Un autre ensemble de recherches défend la même idée sans utiliser de stimuli hiérarchisés : il s’agit de mesurer les performances pour le traitement de cibles définies par leurs fréquences spatiales. Celles-ci donnent lieu à des configurations de résultats similaires à celles obtenues avec des cibles définies par leur niveau dans une structure hiérarchisée (Christman, Kitterle, & Hellige, 1991 ; Kitterle, Christman, & Hellige, 1990 ; Kitterle & Selig, 1991). Hughes (1986) obtient en effet, à partir de tels stimuli, à la fois une identification plus rapide de composantes constituées de basses fréquences spatiales et une interférence de ces dernières sur les réponses aux fréquences spatiales élevées sans que l’inverse soit vrai. A partir d’une analogie avec les phénomènes similaires obtenus en opposant les niveaux global et local, une relation de cause à effet a été envisagée. Shulman et Wilson (1987) ont traité un peu plus directement le lien entre hauteur des fréquences spatiales et niveau d’organisation, en montrant que la détection de cibles contenant de basses fréquences spatiales est favorisée si le sujet est simultanément engagé dans le traitement global de stimuli hiérarchisés, alors que la détection de cibles contenant de hautes fréquences spatiales est favorisée par le traitement local.

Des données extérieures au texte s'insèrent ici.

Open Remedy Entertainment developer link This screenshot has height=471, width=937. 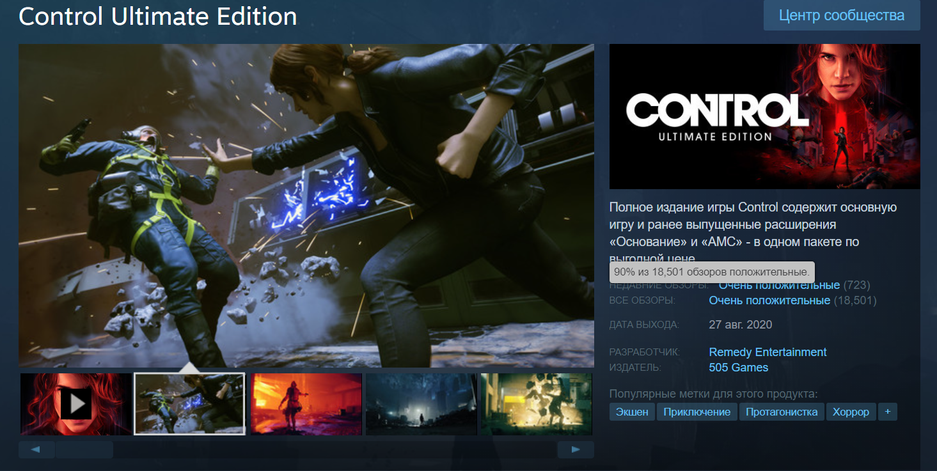(767, 352)
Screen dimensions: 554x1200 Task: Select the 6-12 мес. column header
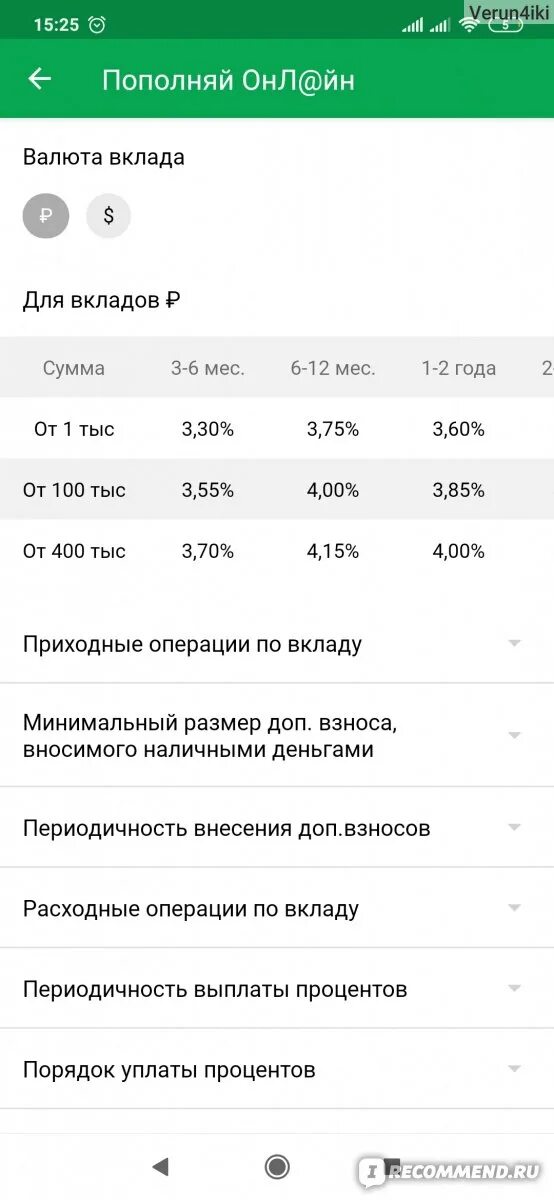tap(333, 368)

Enfin, d’autres travaux soutiennent cette interprétation à partir d’une autre analogie. Il s’agit de rapprocher l’asymétrie hémisphérique pour le traitement des niveaux global/local, d’une part, et l’asymétrie hémisphérique observée pour le traitement des fréquences spatiales basses/élevées, d’autre part (Christman, Kitterle, & Hellige, 1991 ; Kitterle, Christman, & Hellige, 1990 ; Kitterle & Selig, 1991). En effet, l’observation de patients atteints de lésions cérébrales latéralisées (Lamb, Robertson, & Knight, 1990 ; Robertson, Lamb, & Knight, 1988), ainsi que le recueil de performances de sujets sains dans des expériences avec présentation en champ visuel divisé (Van Kleeck, 1989) témoignent d’une plus grande compétence de structures de l’HD pour le traitement global et de l’HG pour le traitement local. Selon une version radicale de cette hypothèse, la spécialisation hémisphérique pour l’analyse des fréquences selon leur hauteur constitue la base de cette asymétrie hémisphérique pour les traitements global/local. L’information visuelle étant plus rapide à traiter si elle repose sur de basses fréquences spatiales, la hauteur de ces fréquences suffirait à expliquer l’avantage du niveau global. Toutefois, nous verrons dans la partie 3.3.2.3. que le rapprochement entre les asymétries hémisphériques selon la hauteur des fréquences spatiales et selon le niveau dans la hiérarchie doit être considéré prudemment.